The sectors benefiting from this depreciation rule will be listed in a Decree to be issued by the Executive Branch.

Check out the details!

Understanding depreciation

Depreciation is the loss in value of a fixed asset over time, due to wear and tear, natural causes or obsolescence. It is calculated as a monthly percentage based on the asset’s depreciable value.

As a rule, an asset is depreciated over 10 years, so depreciation occurs annually on 10 per cent of the asset’s value, which is equivalent to saying that the asset loses 10 per cent of its value per year of useful life.

There are differences between accounting depreciation, which depends on the useful life of the asset, and tax depreciation, which is regulated by law for the purposes of deducting companies’ Income Tax (IR) and Social Contribution on Net Profits (CSLL).

Requirements of Law 14.871/2024

The new law imposes certain requirements for the use of accelerated depreciation:

  • New goods: only new machinery, equipment, appliances and instruments are included, excluding second-hand goods or vehicles.
  • Beneficiary sectors: the goods must be destined for fixed assets and used in specific economic activities that will be defined by a regulatory decree.
  • Acquisition period: the benefit applies to acquisitions between the date of publication of the regulatory decree and December 31, 2025.

Benefits of accelerated depreciation

Accelerated depreciation allows up to 50% of the value of new goods to be depreciated in the year they are installed, with the balance being able to be depreciated in subsequent years

This provides a larger and faster tax deduction, encouraging the renewal of the industrial park and, consequently, increasing the competitiveness of national industry

Application example

The tax benefit mentioned for a company that acquires a machine for R$10,000,000.00 on June 1, 2024, and installs it on August 1, 2024 will be projected as follows:

First year (2024)

Accelerated depreciation: 50% of the asset’s value (R$ 5,000,000.00)

Annual depreciation: R$ 5,000,000.00 (R$ 416,666.67 per month)

Depreciation deductible in Lalur: R$ 2,083,333.35 (from August to December)

Next year (2025)

Remaining balance: R$ 7,916,666.65

Normal depreciation deductible in Lalur: 10% per year on the remaining balance (R$ 791,666.67)

Accelerated depreciation deductible in Lalur (50% of the asset’s value): R$ 5.000.000,00

Total deductible depreciation in 2025: R$ 5,791,666.67

Limitations and restrictions

The law prohibits accelerated depreciation for buildings, constructions, forestry projects, land, works of art, antiques and assets subject to exhaustion quotas.

The total amount of accumulated depreciation cannot exceed the acquisition cost of the asset.
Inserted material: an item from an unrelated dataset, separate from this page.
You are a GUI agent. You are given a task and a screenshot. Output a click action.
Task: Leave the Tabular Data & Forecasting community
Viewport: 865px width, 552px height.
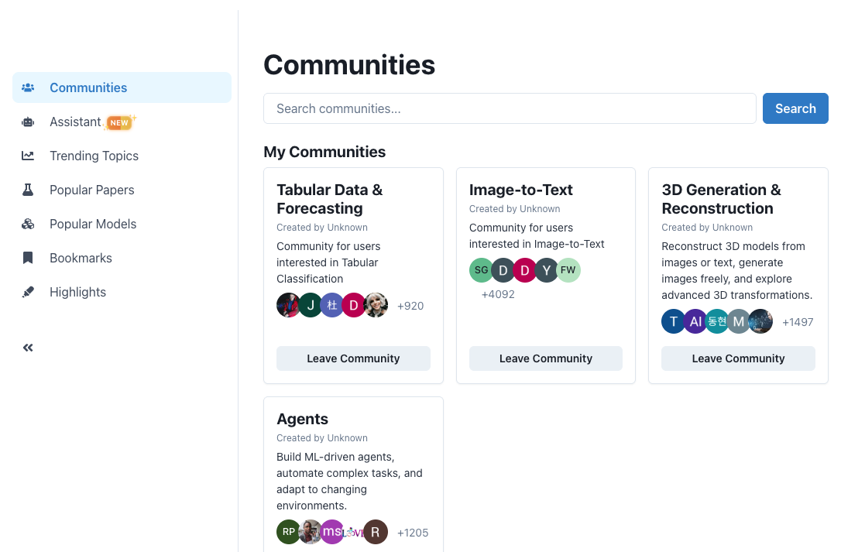point(353,358)
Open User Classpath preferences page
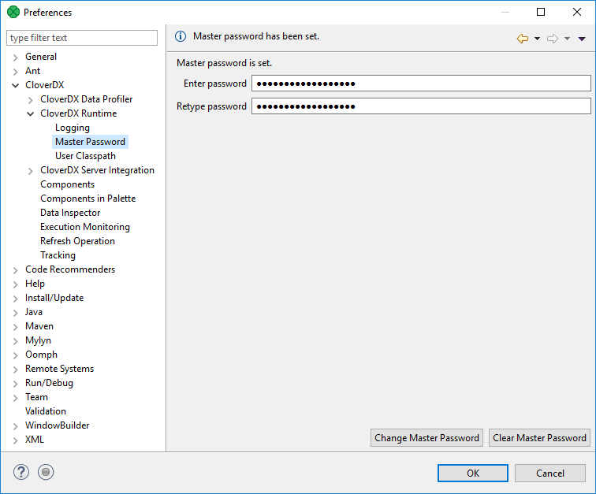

Once the total cost of the asset has already been deducted in Lalur, the normal depreciation charges recorded in the bookkeeping must be added to the net profit for the purposes of determining the actual profit and, consequently, the IRPJ/CSLL to be paid.

Conclusion

Law No. 14.871/2024 offers a significant incentive for the renewal and modernization of fixed assets in Brazilian companies, especially in the industrial sector.

By allowing faster depreciation, the law aims to stimulate the economy and improve industrial productivity. Companies that use this benefit must strictly follow the regulations to ensure the correct application and use of the tax incentives.